Bernd Ternes

Geist? Geist!


Die offensichtliche Hartnäckigkeit, mit der die bildungspolitische und gesellschaftliche Bedeutung sowie institutionelle Verbreitung der Sozial- und Geisteswissenschaften eingezogen wird, läßt vermuten, daß man ihnen ex negativo ein Gewicht anmaßt, das sie schon spätestens nach Hegel nicht mehr mit Stoff und Fleisch haben glaubhaft darstellen können (eingedenk 1968). Aber auch eine anders motivierte Attacke auf die Geisteswissenschaften, die davon ausgeht, daß ihnen bloß intermediärer historischer Status zuzuschreiben sei und also in dem Moment, in dem die Geschichte der Auffassungen menschlicher Selbst- und Naturerkenntnis vermindert von Geisteswissenschaftlern und verstärkt von Naturwissenschaftlern geschrieben wird, die Geisteswissenschaften den Stab der Wissensproduktion weiterzugeben haben, ruht falschen Unterstellungen auf.

Umgekehrt analog zu Adornos Satz, nach dem umso mehr von Individualismus die Rede ist, je weniger es dieses Individuum gesellschaftlich überhaupt noch gibt, kann man im Falle der Geisteswissenschaften feststellen: Je überzeugender die Obsoletheit derjenigen Wissenschaften, die sich reflexiv auf gesellschaftliche Zusammenhänge spezialisierten, proklamiert wird und anstelle dessen einem mehr oder weniger theorielosem Zusammenhang der Spezialisierungen das Wort geredet wird, desto zwingender wirken Zusammenhänge, desto blinder werden pragmatisch-technologische Weltentwürfe, desto notwendiger Geisteswissenschaft.

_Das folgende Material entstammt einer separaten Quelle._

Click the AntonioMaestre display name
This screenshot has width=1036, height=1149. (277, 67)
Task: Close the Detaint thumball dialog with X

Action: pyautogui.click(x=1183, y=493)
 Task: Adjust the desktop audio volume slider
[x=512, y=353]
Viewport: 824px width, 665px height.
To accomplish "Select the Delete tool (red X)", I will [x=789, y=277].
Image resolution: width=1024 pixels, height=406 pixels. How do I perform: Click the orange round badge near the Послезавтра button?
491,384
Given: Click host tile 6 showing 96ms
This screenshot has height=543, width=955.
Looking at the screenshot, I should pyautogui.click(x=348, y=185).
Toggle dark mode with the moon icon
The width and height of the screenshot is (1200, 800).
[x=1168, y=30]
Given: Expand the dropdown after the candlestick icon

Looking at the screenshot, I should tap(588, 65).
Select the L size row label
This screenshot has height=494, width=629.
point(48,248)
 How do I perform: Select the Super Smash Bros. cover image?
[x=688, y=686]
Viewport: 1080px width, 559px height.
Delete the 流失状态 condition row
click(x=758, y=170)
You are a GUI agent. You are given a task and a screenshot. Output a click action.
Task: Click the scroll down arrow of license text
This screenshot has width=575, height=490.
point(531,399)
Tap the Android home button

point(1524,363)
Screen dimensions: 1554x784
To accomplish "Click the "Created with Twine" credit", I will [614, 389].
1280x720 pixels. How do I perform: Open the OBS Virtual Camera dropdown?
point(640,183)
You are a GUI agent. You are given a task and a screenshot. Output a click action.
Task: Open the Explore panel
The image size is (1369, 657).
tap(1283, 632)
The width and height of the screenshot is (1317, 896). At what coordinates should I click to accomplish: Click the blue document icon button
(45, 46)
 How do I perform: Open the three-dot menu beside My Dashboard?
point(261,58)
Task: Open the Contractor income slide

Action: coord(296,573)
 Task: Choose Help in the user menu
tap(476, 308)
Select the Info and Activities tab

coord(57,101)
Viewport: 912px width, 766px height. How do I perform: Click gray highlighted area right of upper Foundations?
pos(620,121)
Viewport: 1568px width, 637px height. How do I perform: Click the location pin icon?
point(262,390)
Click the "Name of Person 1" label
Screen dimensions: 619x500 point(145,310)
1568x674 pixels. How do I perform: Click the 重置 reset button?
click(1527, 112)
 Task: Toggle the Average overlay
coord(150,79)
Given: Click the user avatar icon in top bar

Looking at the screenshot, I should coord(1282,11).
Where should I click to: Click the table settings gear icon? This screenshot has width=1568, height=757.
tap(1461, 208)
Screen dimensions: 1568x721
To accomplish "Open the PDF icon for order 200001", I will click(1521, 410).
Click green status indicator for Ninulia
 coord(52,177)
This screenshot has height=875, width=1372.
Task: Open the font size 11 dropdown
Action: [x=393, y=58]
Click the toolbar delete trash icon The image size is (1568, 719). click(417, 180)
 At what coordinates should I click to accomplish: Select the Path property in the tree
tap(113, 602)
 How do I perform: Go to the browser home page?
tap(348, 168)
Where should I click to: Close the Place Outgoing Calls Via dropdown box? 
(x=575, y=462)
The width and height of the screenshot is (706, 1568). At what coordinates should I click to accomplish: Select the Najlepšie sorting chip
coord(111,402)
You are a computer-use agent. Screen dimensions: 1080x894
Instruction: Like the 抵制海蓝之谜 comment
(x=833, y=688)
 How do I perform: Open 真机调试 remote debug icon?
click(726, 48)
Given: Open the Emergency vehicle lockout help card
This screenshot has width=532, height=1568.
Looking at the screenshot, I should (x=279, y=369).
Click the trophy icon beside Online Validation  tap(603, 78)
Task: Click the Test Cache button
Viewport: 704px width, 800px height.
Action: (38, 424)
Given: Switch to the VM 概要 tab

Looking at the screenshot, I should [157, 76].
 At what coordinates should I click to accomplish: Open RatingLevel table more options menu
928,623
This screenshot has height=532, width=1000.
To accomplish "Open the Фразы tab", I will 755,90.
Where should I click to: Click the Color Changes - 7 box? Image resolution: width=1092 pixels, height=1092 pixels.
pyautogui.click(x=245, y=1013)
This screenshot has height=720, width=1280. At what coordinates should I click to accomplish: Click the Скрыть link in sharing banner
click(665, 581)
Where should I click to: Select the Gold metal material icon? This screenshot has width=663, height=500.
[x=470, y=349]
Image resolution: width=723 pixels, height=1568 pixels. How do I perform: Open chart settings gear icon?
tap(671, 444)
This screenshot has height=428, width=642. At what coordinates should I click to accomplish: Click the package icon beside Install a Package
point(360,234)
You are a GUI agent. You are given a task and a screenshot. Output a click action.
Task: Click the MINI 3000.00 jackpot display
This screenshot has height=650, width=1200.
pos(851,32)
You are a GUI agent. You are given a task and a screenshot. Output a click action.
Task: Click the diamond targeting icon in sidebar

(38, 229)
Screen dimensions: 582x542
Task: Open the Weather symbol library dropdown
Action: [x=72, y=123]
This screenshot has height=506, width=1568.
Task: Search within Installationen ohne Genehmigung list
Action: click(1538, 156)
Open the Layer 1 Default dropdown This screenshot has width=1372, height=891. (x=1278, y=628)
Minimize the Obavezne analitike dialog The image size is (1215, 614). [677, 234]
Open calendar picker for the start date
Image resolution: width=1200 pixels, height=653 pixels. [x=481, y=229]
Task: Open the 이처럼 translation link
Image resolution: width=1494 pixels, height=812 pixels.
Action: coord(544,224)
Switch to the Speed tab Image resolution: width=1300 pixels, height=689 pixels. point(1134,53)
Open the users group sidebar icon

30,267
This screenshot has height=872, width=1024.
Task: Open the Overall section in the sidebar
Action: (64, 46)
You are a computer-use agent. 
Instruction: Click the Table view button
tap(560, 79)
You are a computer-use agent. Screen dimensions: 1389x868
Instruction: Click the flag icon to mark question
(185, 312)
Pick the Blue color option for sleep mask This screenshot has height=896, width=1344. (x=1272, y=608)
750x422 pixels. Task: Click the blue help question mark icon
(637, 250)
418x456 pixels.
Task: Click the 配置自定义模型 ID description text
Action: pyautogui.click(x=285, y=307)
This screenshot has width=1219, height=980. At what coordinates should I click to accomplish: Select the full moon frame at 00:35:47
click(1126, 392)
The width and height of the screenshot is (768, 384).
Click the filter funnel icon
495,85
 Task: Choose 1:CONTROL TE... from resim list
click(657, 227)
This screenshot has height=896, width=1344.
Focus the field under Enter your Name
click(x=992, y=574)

Dem nicht zu folgen heißt anzuerkennen, daß es keinen Unterschied mehr macht, ob Gesellschaften sich selbst als Gesellschaften beschreiben oder eben nicht. Auch innerhalb der betreffenden Fakultäten gibt es Stimmen, die auf den Begriff Gesellschaft gerne verzichten. Es hat fast den Anschein, als ob sich nicht nur innerhalb von Gesellschaften Privatisierungen von sozialen Tatsachen vollziehen (qua Universalisierung der Steuerungs- und Kommunikationsmedien), sondern sich die Gesellschaft selbst privatisierte (M. Thatchers Schlachruf war bekanntlich: "There is no such thing like society").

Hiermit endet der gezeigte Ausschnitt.